Advice on relationship

Anon Imperfect Mum

Advice on relationship

My partner of 18 months (we live together) has to travel over 20 hours drive from our home to his home town for the funeral of his brother who he has not spoken to for many years.
He is asking his adult children and younger child who lives with his mum to go for a drive down with him stating “they haven’t seen my family for a lot of years”.
May be selfish of me to think this but wouldn’t you want your family to meet your partner if you have a serious committed relationship?
Back story is he tends to do a lot of things with just his family whereas I ask him to come to everything my family has.
I don’t know how to bring it up with him that I would take time off and go if he asked me to.

Posted in:  Relationships & Marriage

6 Replies

Anon Imperfect Mum

I'd say 'I'll get leave and come to be with you'. Simple. If he doesn't want you there he'll tell you

like
Anon Imperfect Mum

Maybe his kids don’t like you or maybe he likes time with just them. Either way , speak to him and ask him. Tell him how you feel

like
Anon Imperfect Mum

Does he see him and his kids as ‘family’. If he doesn’t get on with his family that’s one reason - the kids don’t get dragged into that and he’s using the opportunity so he doesn’t have to go again cos they’ll want to see the kids. A funeral is also ugly, he may not want you there or he may know it’s not the time to introduce a new partner to family. It’s for the funeral and probably for him to support his family and make decisions and sort things out. The kids will be a good company for the drive and a good out for him when he’s there and uncomfortable.

like
Anon Imperfect Mum

Would you going mean there wasn't enough room in the car? Even if he has 3 kids, 20 hours is a looong time to be squished in the back with 3 people if you went! I think just leave it, it's a funeral. No offence to you but I think all his relatives that he hardly sees would want to see his kids rather than his gf of 18 months. It's also hard to go away with adult kids as they have their own commitments so if he has that opportunity why not take it?

like
Anon Imperfect Mum

Personally, I don't think a funeral is the time or place to be introducing a new partner to the family. To me it's distasteful and not particularly considerate of people's grief. His children should definitely be there with him as well.
I also know I wouldn't want to be meeting my inlaws for the first time while they were mourning and at such a somber event. Very uncomfortable!

Another thing I can tell you from experience is that grieving someone you were estranged from is quite a mix of emotions, so perhaps doing the whole meet the family thing is something he just doesn't have the energy for right now.

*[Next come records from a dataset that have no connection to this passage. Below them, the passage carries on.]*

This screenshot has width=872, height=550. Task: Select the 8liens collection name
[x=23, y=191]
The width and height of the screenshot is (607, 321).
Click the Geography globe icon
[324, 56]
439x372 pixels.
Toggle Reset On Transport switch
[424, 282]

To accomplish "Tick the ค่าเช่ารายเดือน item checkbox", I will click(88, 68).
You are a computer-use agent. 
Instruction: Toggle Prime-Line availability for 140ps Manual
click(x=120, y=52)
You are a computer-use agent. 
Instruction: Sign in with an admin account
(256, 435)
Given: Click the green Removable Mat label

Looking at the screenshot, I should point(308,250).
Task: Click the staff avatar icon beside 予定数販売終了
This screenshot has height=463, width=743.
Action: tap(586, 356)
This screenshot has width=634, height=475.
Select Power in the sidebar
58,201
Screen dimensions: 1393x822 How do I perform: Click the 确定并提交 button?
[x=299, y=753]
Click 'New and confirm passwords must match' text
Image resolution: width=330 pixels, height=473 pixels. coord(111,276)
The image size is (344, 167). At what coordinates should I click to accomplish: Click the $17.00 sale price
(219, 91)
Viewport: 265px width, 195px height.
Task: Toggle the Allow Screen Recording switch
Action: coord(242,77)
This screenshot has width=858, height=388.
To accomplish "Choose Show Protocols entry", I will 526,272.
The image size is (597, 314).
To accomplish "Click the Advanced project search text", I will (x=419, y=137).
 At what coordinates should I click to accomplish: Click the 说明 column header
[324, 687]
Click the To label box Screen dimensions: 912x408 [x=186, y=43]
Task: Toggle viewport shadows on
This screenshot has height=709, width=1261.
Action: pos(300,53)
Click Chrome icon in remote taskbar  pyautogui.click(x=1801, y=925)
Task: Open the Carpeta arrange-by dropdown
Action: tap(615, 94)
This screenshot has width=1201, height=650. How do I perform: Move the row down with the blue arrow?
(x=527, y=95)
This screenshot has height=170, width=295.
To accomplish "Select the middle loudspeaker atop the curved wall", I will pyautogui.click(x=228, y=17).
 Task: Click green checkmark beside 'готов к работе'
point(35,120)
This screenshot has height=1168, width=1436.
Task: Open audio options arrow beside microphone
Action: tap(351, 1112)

It's also possible he has a bit of a weird family dynamic, my brother and I have both been there - something that should be exciting is actually really stressful.

Express that you'd really love to meet his family soon but let him do the funeral how he sees fit.

like
Anon Imperfect Mum

I see my family 17hrs drive, just kids and I.
It sounds selfish but I can personally give all my attention to family and not worry about hubby and if he is ok.
Dads funeral hubby flew down for a couple of days for the actual funeral, but I worried about him being left out because he didn’t know anyone, family were not in the mood to get to know anyone.
Our oldest was 5 years old at the time so hubby had been around for a long time but I was the one who moved away.
The kids were a nice distraction for everyone.